● Records for this task:

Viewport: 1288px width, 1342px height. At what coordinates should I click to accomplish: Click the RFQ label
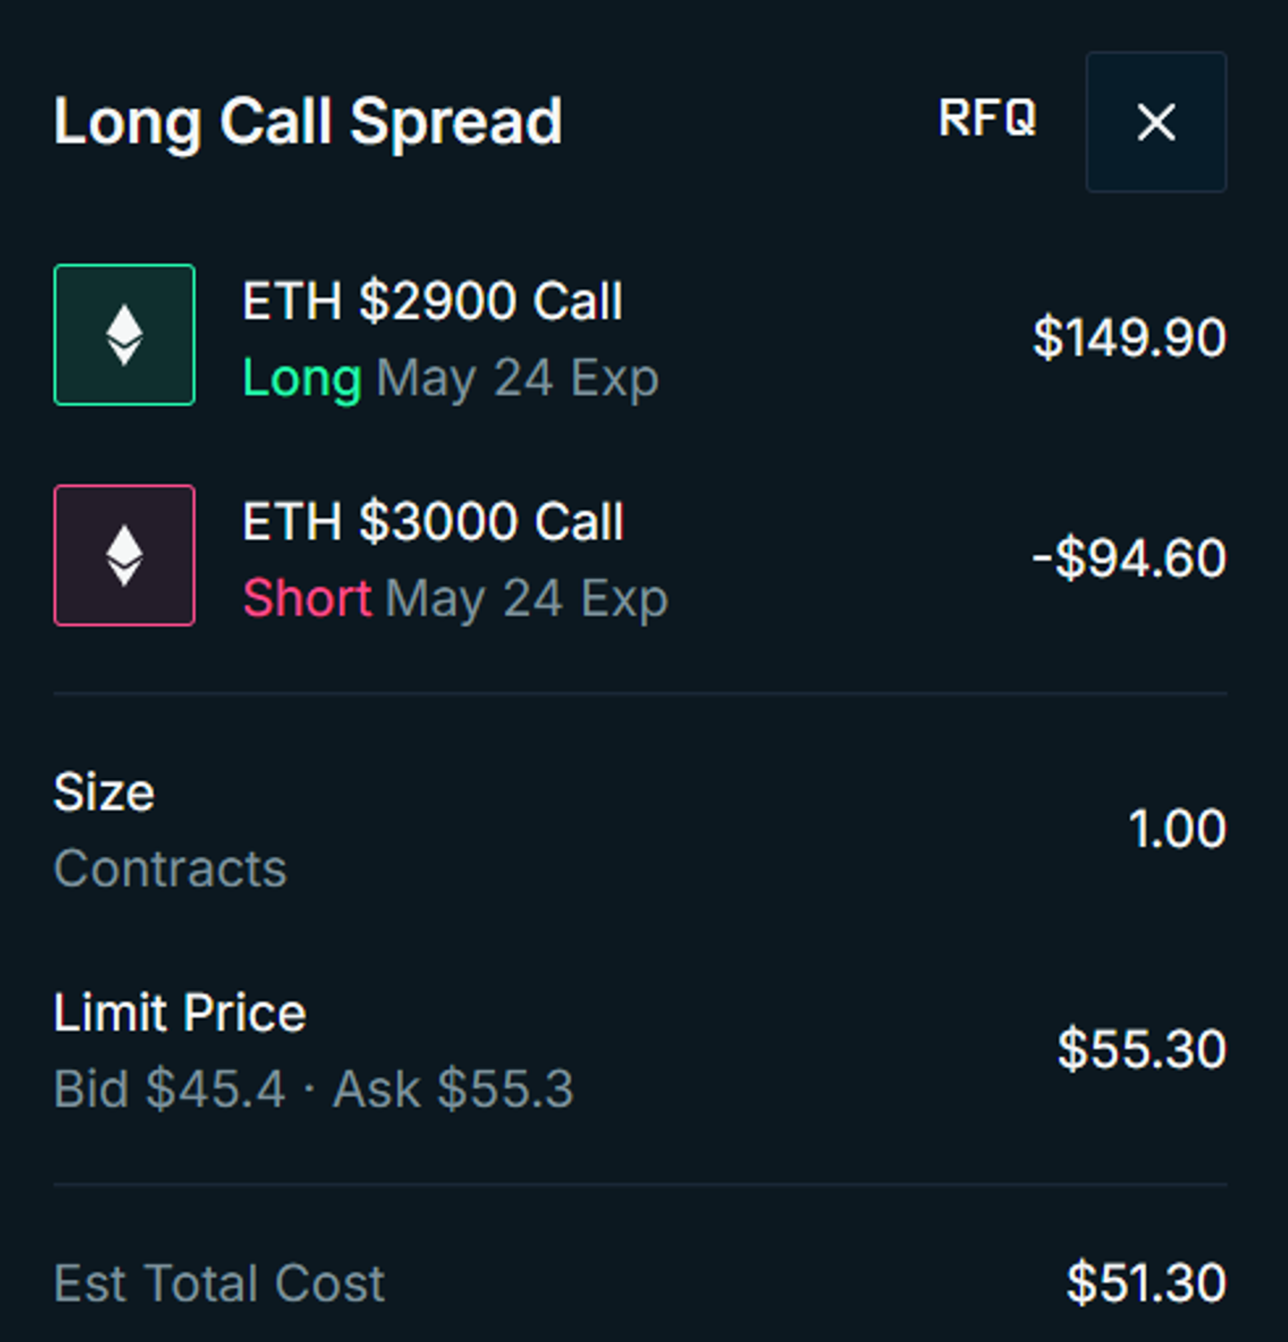click(987, 118)
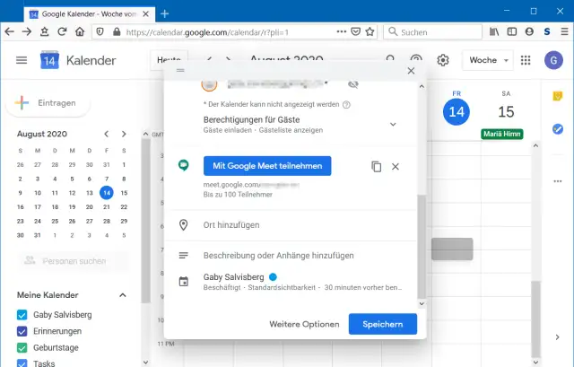Image resolution: width=574 pixels, height=367 pixels.
Task: Disable the Geburtstage calendar checkbox
Action: pyautogui.click(x=22, y=347)
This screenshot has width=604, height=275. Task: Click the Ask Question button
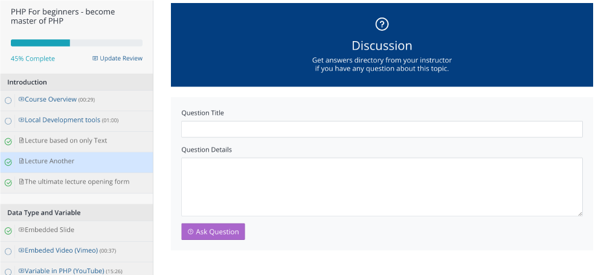tap(213, 231)
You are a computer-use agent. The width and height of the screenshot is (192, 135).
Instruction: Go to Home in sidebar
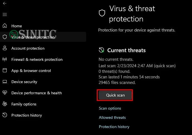[17, 26]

● Task to complete: Skipping any pictures, transcribe the full listing exactly.

● Task result:
Viewport: 1288px width, 1342px height. At what coordinates should I click to accomplish: Click the RFQ label
click(987, 118)
Image resolution: width=574 pixels, height=367 pixels.
Task: Disable the Geburtstage calendar checkbox
Action: pyautogui.click(x=22, y=347)
This screenshot has width=604, height=275. Task: Click the Ask Question button
tap(213, 231)
You are a computer-use agent. The width and height of the screenshot is (192, 135).
Instruction: Go to Home in sidebar
[17, 26]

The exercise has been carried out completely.